### Material shown
########################################
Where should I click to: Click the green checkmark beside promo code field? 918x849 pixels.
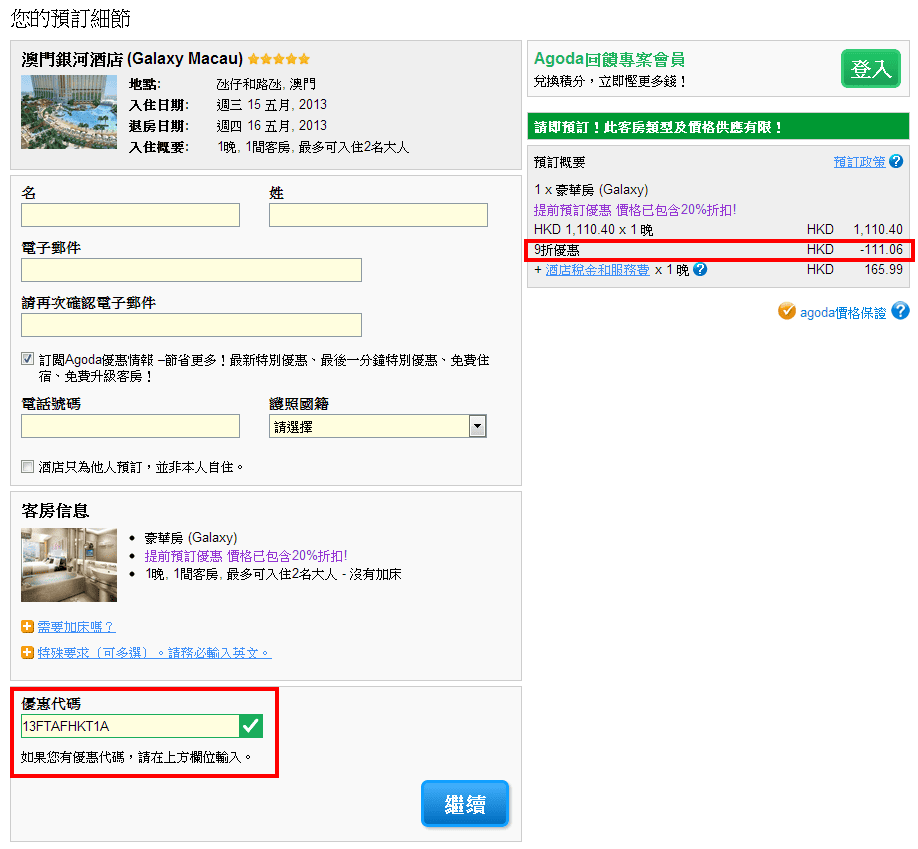point(251,726)
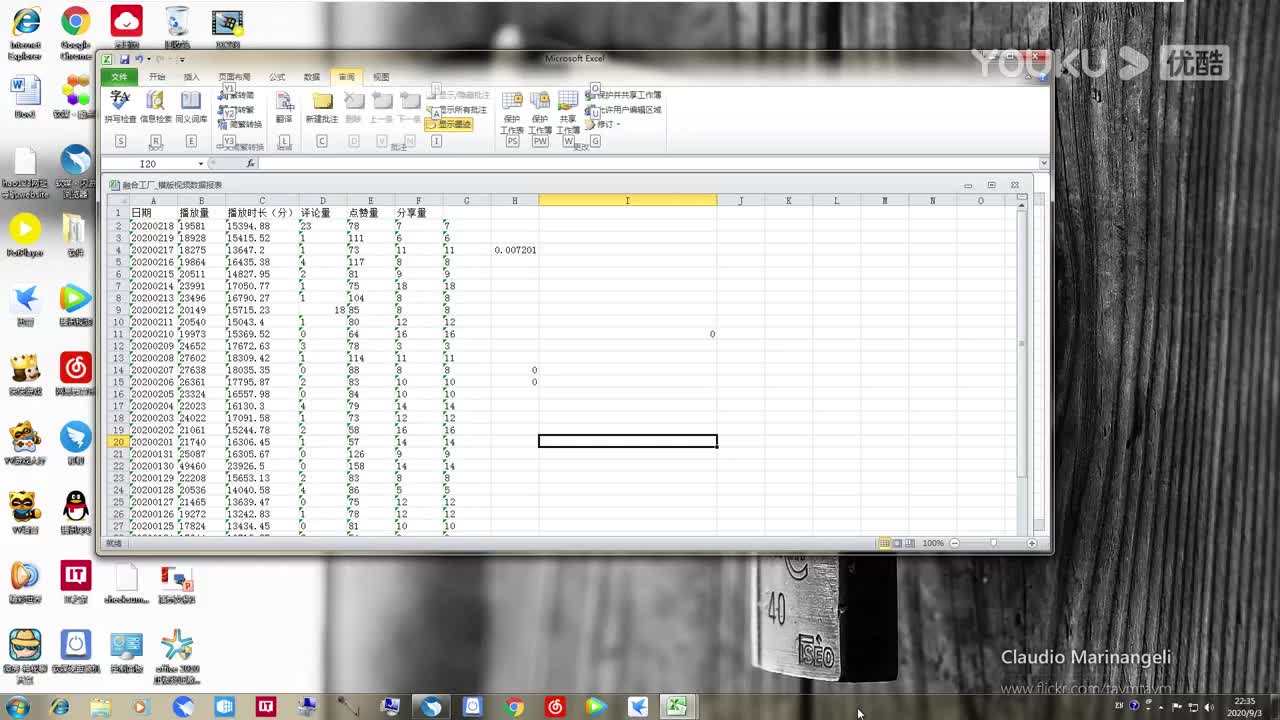Toggle 显示所有批注 show all comments
This screenshot has width=1280, height=720.
455,111
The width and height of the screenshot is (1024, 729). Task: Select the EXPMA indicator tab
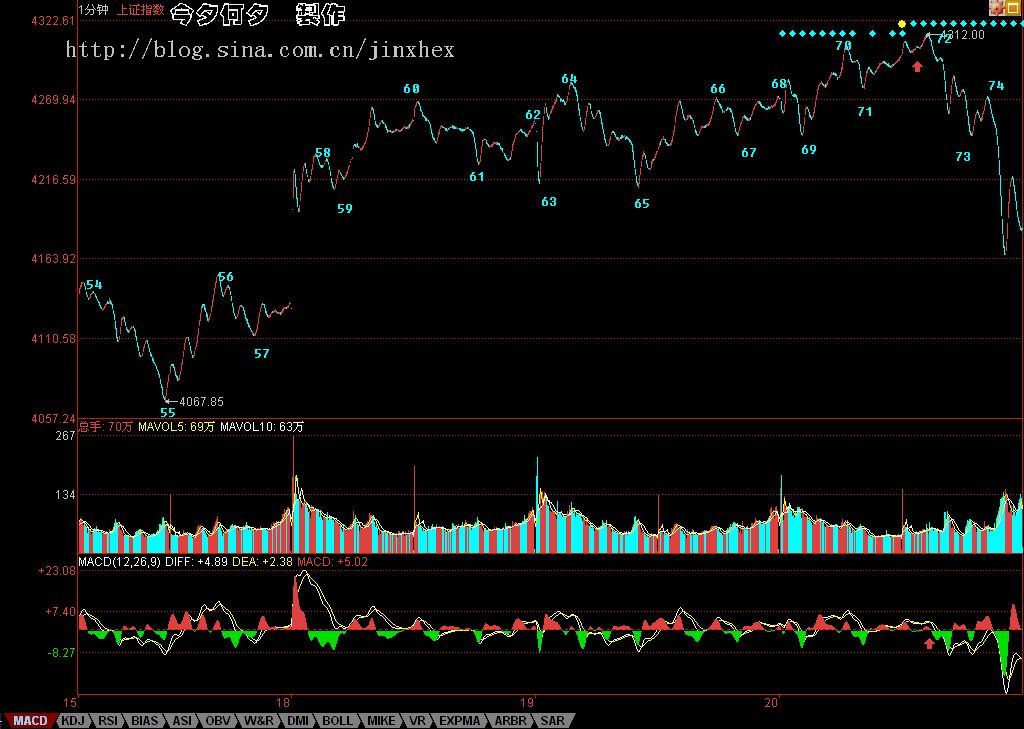click(460, 720)
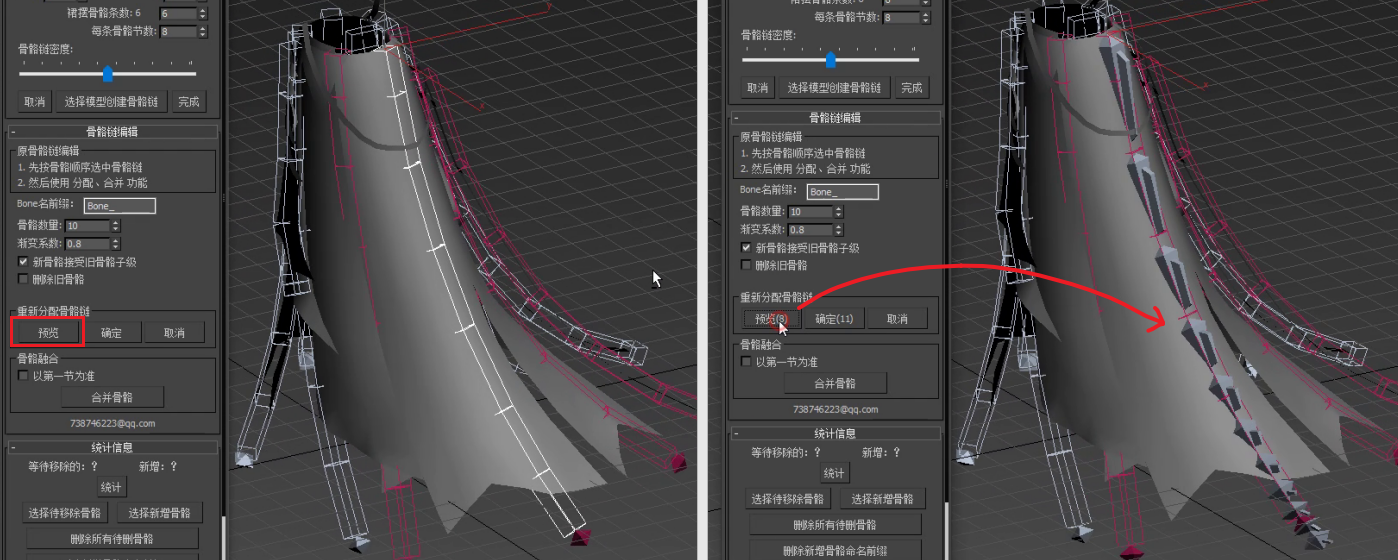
########################################
### What you are asked to do
Leave the pictures out, and reproduce only the lines from the line holding "The width and" through the last line of the material, both included.

### Exercise answer
The width and height of the screenshot is (1024, 729). Task: Select the EXPMA indicator tab
click(460, 720)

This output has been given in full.